Here’s another problem. If you’re a big mobile firm looking to launch a sub-brand aimed at young people, don’t go plastering all over the media that it’s owned by Vodafone with quotes from middle aged Vodafone executives talking about how they’re down with the kids. This undermines the whole credibility of Voxi on day 1. So it’s just Vodafone marketing to young people then? Cue the canned quotes by CEOs that have never even seen them because they were written by their PR company. The leopard hasn’t changed its spots. Their arrogance is that they believe that young people equate the Vodafone brand with quality – so just mentioning the fact it’s a Vodafone sub-brand will lend some sort of kudos and make them want to buy. (see Tesco Mobile beats all UK MNOs when it comes to complaints)

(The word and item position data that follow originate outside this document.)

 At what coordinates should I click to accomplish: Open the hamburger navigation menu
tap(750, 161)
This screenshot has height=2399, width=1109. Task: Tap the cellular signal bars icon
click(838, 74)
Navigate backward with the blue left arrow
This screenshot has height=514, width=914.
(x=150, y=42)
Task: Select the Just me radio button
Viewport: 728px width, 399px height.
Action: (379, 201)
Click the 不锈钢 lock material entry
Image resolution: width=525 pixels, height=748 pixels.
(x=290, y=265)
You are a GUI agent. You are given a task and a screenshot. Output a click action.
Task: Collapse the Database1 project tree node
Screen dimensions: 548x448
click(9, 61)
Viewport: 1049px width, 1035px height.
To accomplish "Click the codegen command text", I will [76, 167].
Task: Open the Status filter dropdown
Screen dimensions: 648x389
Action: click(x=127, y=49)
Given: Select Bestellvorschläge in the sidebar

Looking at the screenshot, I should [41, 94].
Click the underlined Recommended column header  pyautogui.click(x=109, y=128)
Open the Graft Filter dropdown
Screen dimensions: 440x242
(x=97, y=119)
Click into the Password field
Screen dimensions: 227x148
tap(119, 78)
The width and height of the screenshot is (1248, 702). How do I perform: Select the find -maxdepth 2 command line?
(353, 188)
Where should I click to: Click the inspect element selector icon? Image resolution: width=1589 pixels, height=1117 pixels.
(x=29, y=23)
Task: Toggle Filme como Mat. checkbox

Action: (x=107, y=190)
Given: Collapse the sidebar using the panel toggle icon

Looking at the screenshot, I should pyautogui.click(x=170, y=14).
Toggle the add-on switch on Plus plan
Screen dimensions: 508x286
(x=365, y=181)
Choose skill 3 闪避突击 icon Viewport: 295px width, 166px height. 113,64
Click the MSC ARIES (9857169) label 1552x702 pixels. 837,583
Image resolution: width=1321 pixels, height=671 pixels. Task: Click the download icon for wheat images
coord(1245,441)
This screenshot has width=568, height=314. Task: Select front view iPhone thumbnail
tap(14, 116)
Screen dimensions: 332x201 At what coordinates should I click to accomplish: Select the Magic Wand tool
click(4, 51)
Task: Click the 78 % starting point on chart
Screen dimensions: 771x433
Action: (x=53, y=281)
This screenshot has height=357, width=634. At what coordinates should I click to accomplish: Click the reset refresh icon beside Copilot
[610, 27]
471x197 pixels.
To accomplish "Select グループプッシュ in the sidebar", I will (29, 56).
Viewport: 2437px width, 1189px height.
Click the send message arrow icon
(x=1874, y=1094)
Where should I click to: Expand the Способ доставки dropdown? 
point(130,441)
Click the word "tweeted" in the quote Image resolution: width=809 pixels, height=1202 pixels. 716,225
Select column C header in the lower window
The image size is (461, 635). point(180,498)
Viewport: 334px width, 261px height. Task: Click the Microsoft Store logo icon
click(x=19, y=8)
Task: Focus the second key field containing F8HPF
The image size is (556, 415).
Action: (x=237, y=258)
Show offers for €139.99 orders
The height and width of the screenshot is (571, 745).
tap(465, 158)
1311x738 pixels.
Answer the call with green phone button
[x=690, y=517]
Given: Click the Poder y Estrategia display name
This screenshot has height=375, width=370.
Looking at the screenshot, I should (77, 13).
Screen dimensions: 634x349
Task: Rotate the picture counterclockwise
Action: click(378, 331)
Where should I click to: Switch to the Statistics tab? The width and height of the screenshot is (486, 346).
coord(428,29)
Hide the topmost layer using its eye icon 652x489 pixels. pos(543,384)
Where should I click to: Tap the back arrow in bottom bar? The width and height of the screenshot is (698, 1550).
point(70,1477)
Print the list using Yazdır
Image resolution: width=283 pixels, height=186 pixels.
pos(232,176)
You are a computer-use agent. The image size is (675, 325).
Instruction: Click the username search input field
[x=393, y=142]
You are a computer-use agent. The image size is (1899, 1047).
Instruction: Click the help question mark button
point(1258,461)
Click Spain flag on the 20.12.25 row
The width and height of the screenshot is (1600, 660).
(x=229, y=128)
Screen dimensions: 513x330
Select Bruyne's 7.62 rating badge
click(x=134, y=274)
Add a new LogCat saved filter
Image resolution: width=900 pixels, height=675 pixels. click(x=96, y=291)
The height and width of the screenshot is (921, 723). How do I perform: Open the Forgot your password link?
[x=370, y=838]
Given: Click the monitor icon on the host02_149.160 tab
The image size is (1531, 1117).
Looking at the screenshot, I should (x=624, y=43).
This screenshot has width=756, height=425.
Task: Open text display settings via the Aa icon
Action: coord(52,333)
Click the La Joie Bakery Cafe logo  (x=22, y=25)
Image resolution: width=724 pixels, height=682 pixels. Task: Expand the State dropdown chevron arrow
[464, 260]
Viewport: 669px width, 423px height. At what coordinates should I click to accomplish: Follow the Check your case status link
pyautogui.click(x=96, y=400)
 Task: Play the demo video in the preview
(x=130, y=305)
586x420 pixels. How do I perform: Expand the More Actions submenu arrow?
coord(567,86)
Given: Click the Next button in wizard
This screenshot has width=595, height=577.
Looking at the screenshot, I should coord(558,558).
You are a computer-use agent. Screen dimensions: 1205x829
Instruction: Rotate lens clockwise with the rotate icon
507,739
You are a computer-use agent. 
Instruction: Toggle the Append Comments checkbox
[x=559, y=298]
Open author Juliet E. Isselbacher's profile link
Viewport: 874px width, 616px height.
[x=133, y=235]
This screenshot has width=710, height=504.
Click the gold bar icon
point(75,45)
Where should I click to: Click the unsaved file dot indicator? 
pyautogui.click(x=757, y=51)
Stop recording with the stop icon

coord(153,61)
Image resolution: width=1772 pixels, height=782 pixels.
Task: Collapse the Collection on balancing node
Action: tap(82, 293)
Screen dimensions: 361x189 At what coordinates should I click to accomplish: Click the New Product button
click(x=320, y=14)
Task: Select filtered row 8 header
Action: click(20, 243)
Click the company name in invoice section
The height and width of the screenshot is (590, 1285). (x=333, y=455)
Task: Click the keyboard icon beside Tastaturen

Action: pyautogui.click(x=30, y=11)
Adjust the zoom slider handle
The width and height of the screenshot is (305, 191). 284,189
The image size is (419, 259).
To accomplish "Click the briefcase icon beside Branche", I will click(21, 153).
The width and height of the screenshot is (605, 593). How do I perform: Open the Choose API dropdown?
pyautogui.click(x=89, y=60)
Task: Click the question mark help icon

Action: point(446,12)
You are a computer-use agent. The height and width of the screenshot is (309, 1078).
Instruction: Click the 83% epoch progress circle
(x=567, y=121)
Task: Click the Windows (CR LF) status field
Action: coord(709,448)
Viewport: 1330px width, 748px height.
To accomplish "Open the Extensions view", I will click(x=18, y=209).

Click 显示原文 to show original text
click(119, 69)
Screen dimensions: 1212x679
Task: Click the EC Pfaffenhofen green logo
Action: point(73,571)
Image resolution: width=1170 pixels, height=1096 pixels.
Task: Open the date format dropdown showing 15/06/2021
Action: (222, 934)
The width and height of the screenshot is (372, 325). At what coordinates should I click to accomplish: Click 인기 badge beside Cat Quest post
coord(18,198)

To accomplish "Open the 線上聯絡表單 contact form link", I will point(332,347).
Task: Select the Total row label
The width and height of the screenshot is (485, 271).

Within these insightful ‘quotes’ that no-one ever said, there’s this stunning nugget of insight assigned to CEO Nick Jeffery: ‘We know today’s young generation use their phones in a completely different way, with social media at the very centre of their lives. They want services that put their needs first’. Nick is obviously aware of a segment of customers who want you to put their needs last. Is this a Ratner moment? Some kind of mobile Freudian slip – aha you’re admitting you put your customers’ needs anything but first? (And they don’t mind.)
It also raises the rather funny prospect of what they’re going to do about older people that want to adopt Voxi? Are they going to demand to see passports? Is age verification going to go two ways and those over 25 will be told ‘sorry no, you’re too old to buy this product?’
On a more serious note what we really need to know is has this sub-brand been set up in a way that’s fully transparent and not anti-competitive. eg Will Voxi be paying a fair wholesale rate for all the data it uses – both billed and unbilled? (It has carefully worded its offer to indicate it will be paying for the data on your behalf to be compliant.) And will it be subsidised in any other way by the parent company? Because I’m all for healthy competition, so long as there’s a level playing field.